What has that to do with the Prime Minister’s Vote?
May I explain. The Prime Minister is the architect of apartheid in so far as it has ever been a policy. For twelve years apartheid was a slogan, an empty word used as a cloak for repression and for negative action towards the non-Whites. [Interjections.] I give the hon. the Prime Minister credit that he for the first time—it is true, as someone said, under pressure from outside and from inside his own ranks—gave some content to the meaning of apartheid as a policy.
That is not so.

* **WHAT YOU WILL DO**
Resume the parliamentary debate on the Prime Minister's Vote, picking up right after the line "That is not so."

Screen-element location records:
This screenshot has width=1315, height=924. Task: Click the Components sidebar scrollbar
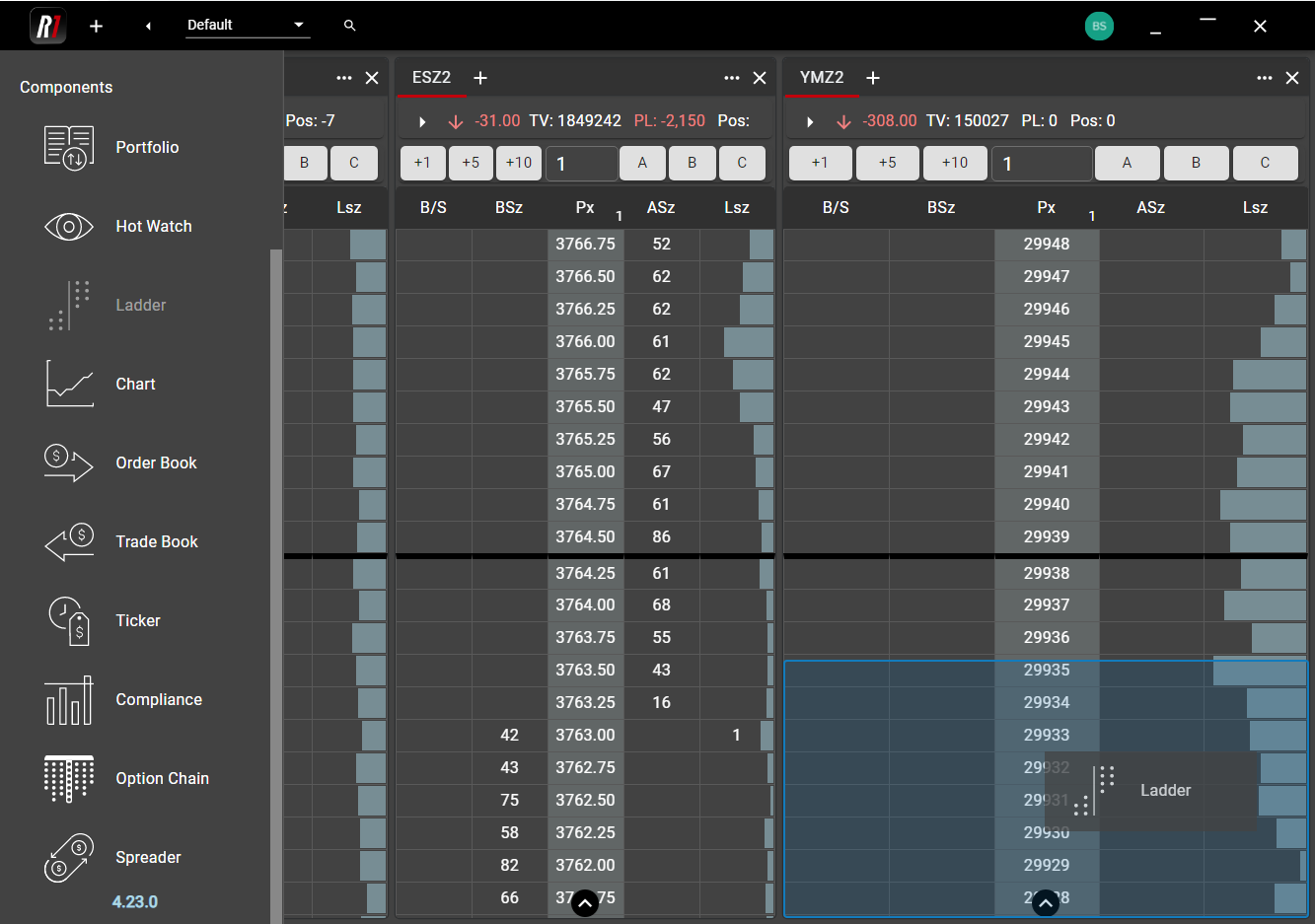(x=276, y=582)
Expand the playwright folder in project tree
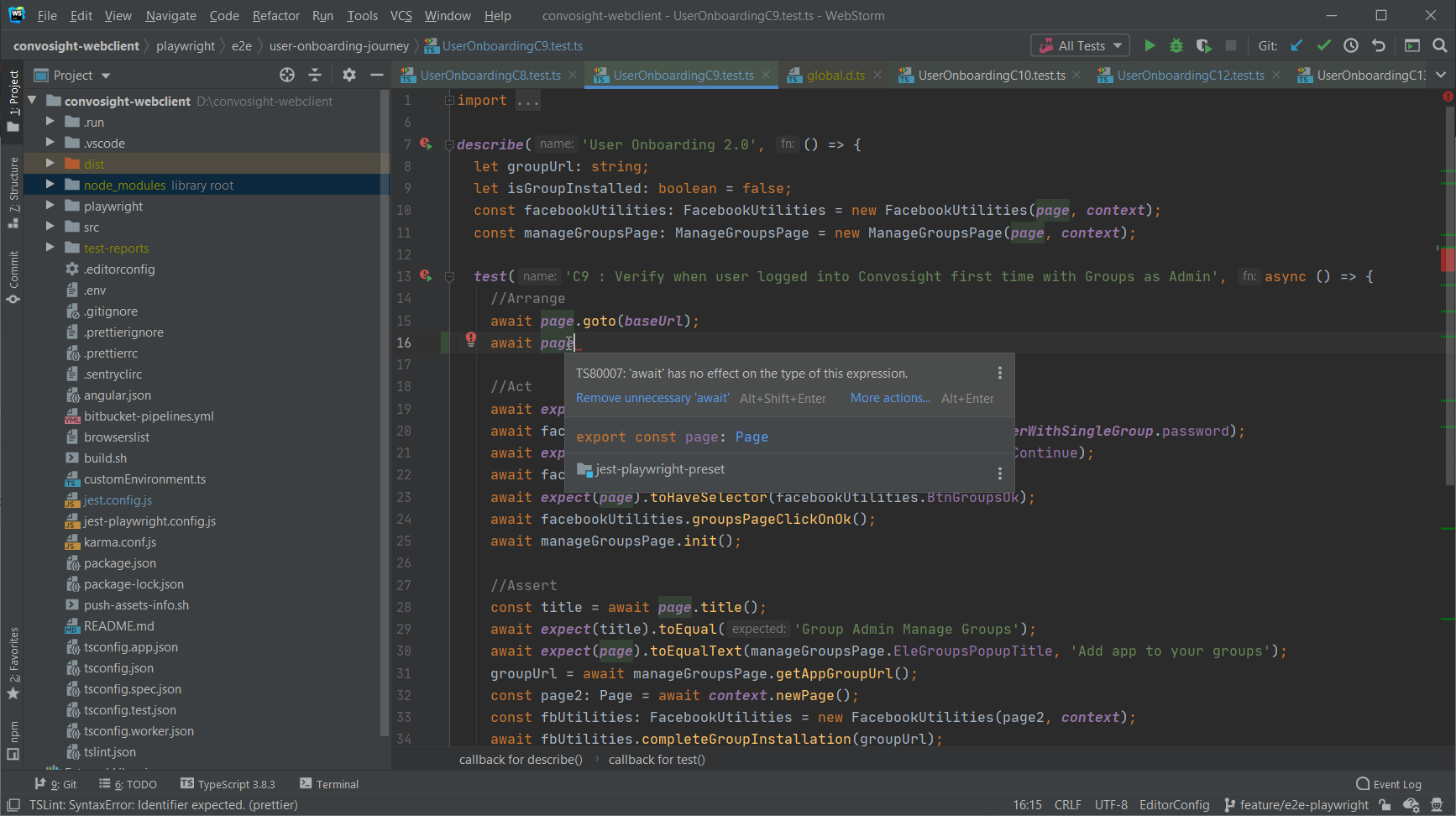This screenshot has width=1456, height=816. coord(50,206)
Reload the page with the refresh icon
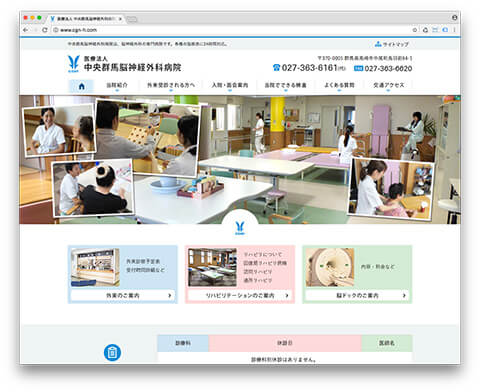The height and width of the screenshot is (392, 480). pyautogui.click(x=45, y=30)
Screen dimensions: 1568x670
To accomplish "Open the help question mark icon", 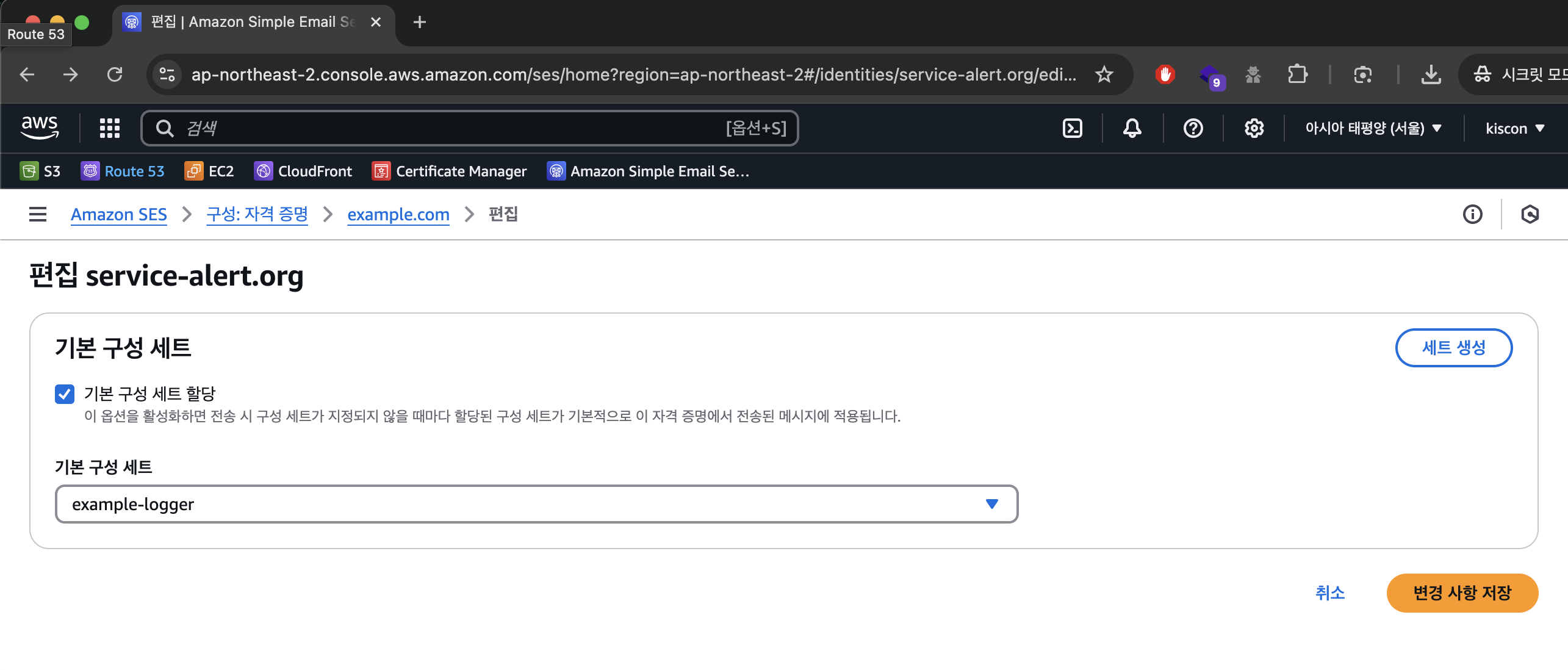I will 1193,128.
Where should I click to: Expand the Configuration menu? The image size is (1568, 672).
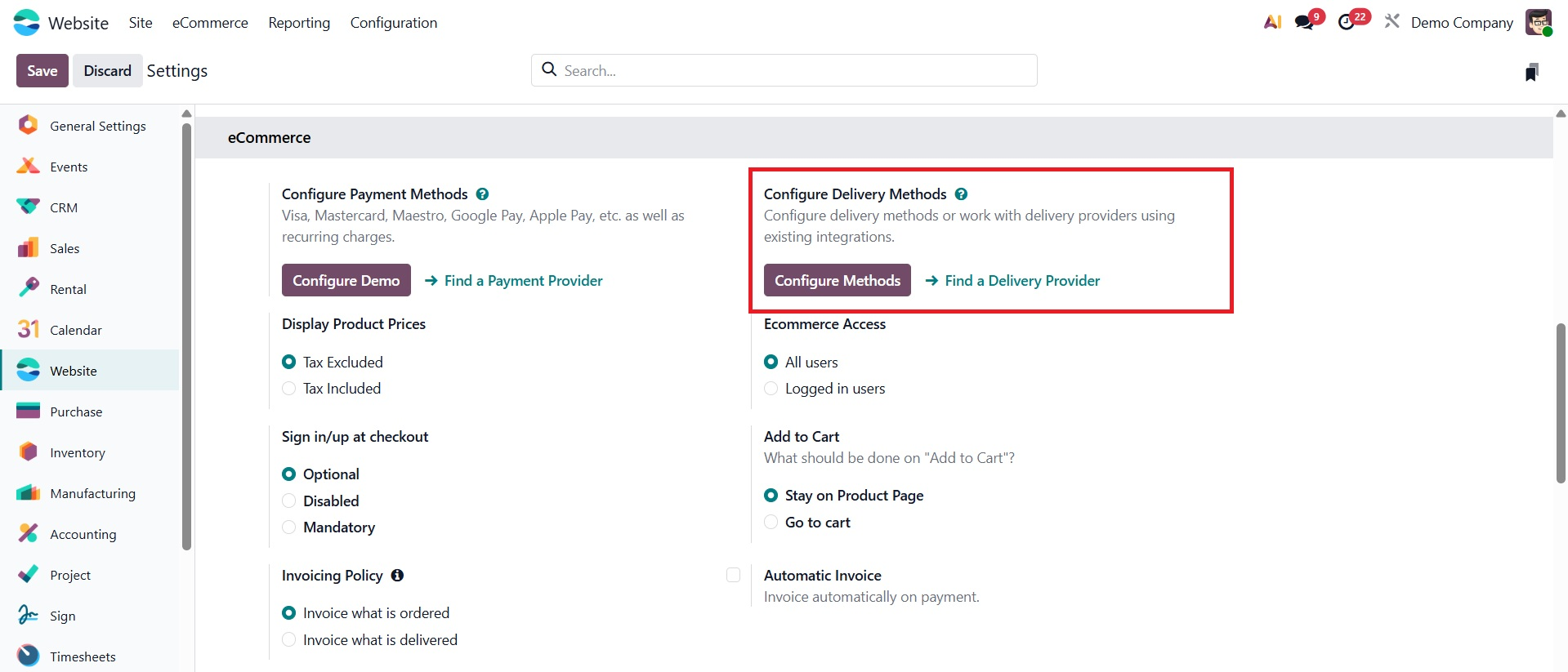393,23
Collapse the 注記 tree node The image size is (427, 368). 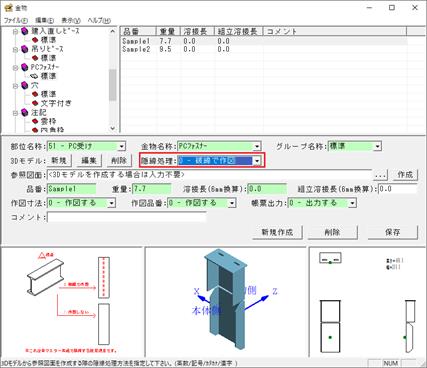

* **OUTPUT OF THE EXERCISE**
Must I argue with the hon. member for Ventersdorp? I have the facts on my side and I am not worried about the outcome of the argument. Sir, I want to make an appeal to the Prime Minister. I have taken job reservation as one example where administrative action can do injustice to the people of South Africa, which is not justified. I appeal to him, if he has such confidence that the development of the Transkei will help to creat a new image, then let him stimulate that process by also removing other instances of unnecessary and unjustifiable discrimination between people, for no other reason but that they are of different origin from the people whom the Prime Minister represents.
At 10.25 p.m. the Deputy-Chairman stated that, in accordance with Standing Order No. 26 (1), he would report progress and ask leave to sit again.
House Resumed:
Progress reported and leave asked to sit again.